**EXCERPT PROVIDED**:
_ _ _

Remove duplicate reports

311 data is very dirty. Let’s keep only tickets whose status suggests they’re reports with full information that are not duplicated.

reports.status.unique()

array(['Duplicate (closed)', 'Closed', 'Open', 'New', 'Resolved',
       'Closed -Incomplete Information', 'Duplicate (open)',
       'Work In Progress', 'Transferred', 'TO BE DELETED', 'Pending',
       'CancelledTesting', 'Closed -Incomplete', 'Incomplete'],
      dtype=object)

to_drop = ('Duplicate (closed)', 'Closed -Incomplete Information', 'Duplicate (open)', 
           'TO BE DELETED', 'CancelledTesting', 'Closed -Incomplete', 'Incomplete')
reports = reports.query('status not in @to_drop')

reports.status.unique()

array(['Closed', 'Open', 'New', 'Resolved', 'Work In Progress',
       'Transferred', 'Pending'], dtype=object)

Build a GeoDataFrame from the locations

reports = geopandas.GeoDataFrame(reports, geometry=geopandas.points_from_xy(reports.longitude, 
                                                                            reports.latitude))

Make a map of the report instances with a basemap

import contextily

reports.crs = {'init':'epsg:4326'}
reports = reports.to_crs(epsg=3857)

basemap, basemap_extent = contextily.bounds2img(*reports.total_bounds, zoom=10, ll=False)

plt.figure(figsize=(15,15))
plt.imshow(basemap, extent=basemap_extent)
reports.plot(ax=plt.gca(), marker='.', markersize=1, alpha=.25)

<matplotlib.axes._subplots.AxesSubplot at 0x7f7f6dc6dd30>

png

reports.shape

(555497, 13)

How many incidents with the Public Health department are within each neighborhood?

reports.department.unique()

_ _ _

Answer these from the excerpt on cleaning and mapping 311 reports:
(a) How many status values are listed in to_drop?
(b) What zoom level is passed to contextily.bounds2img?
(c) What does reports.shape return?

**SUPPLIED MATERIAL**:

_ _ _

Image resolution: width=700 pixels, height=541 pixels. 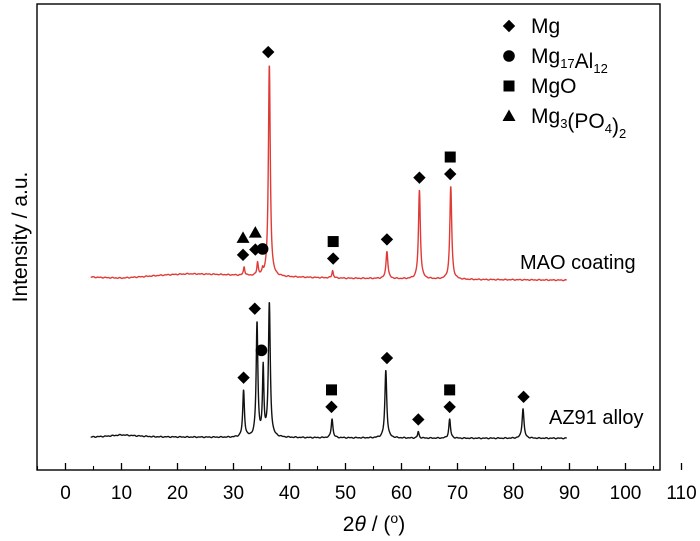 What do you see at coordinates (626, 494) in the screenshot?
I see `x-tick-label: 100` at bounding box center [626, 494].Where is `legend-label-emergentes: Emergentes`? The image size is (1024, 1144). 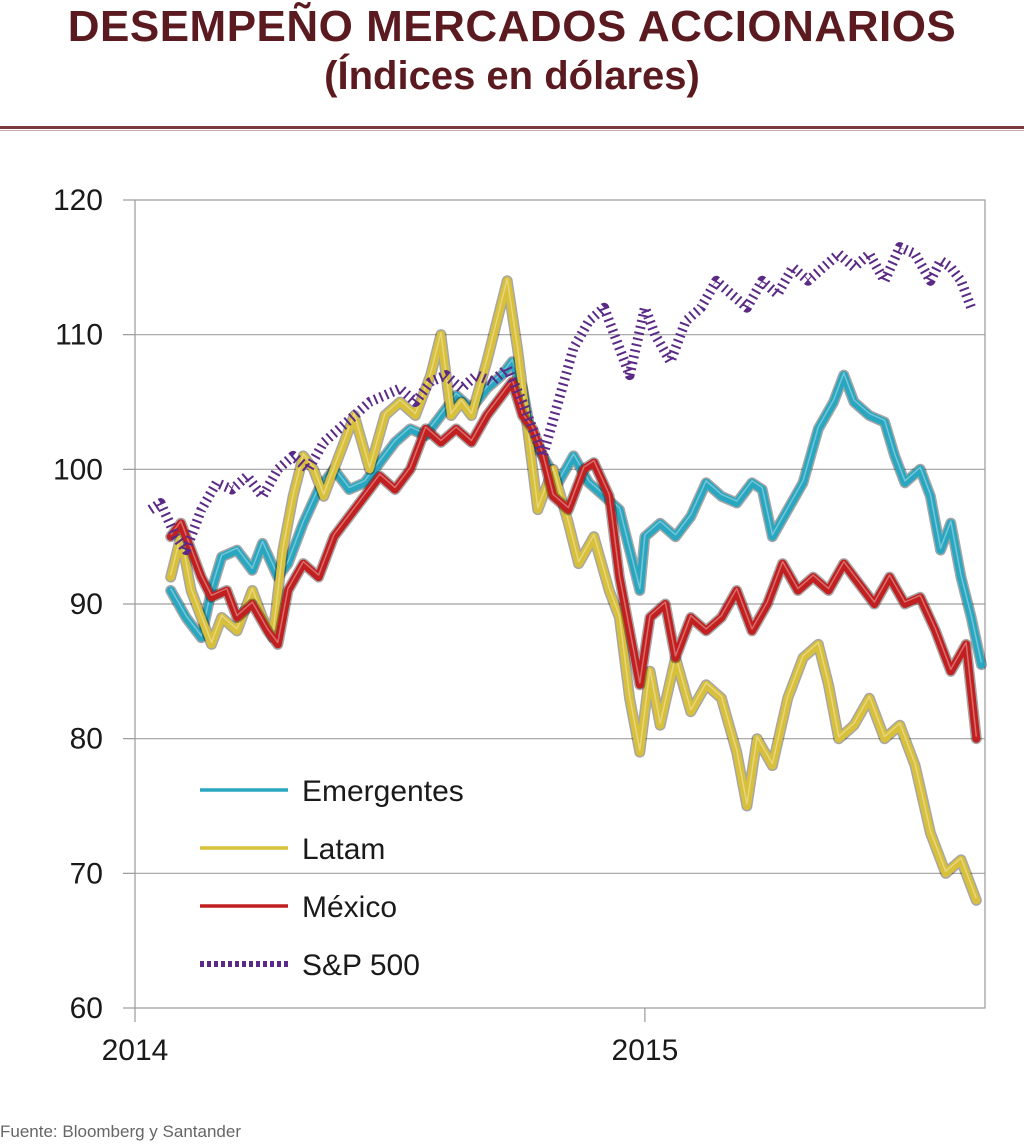 legend-label-emergentes: Emergentes is located at coordinates (383, 792).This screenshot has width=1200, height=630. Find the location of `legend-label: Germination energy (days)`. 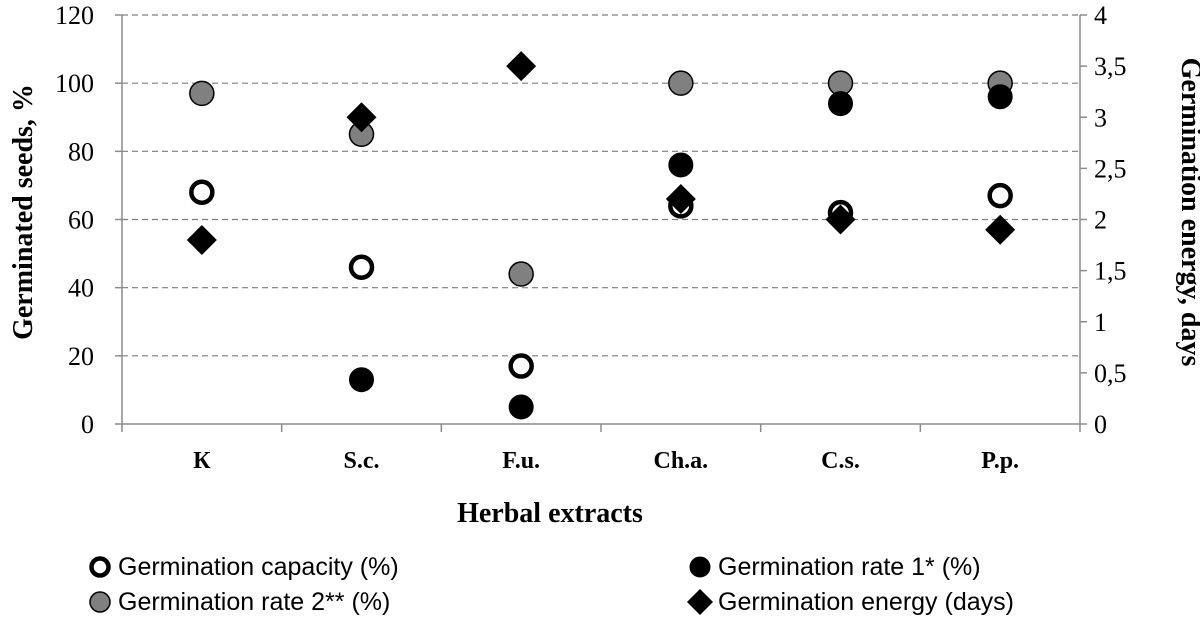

_ _ _

**ANSWER SPACE**:
(a) Seven.
(b) 10.
(c) (555497, 13).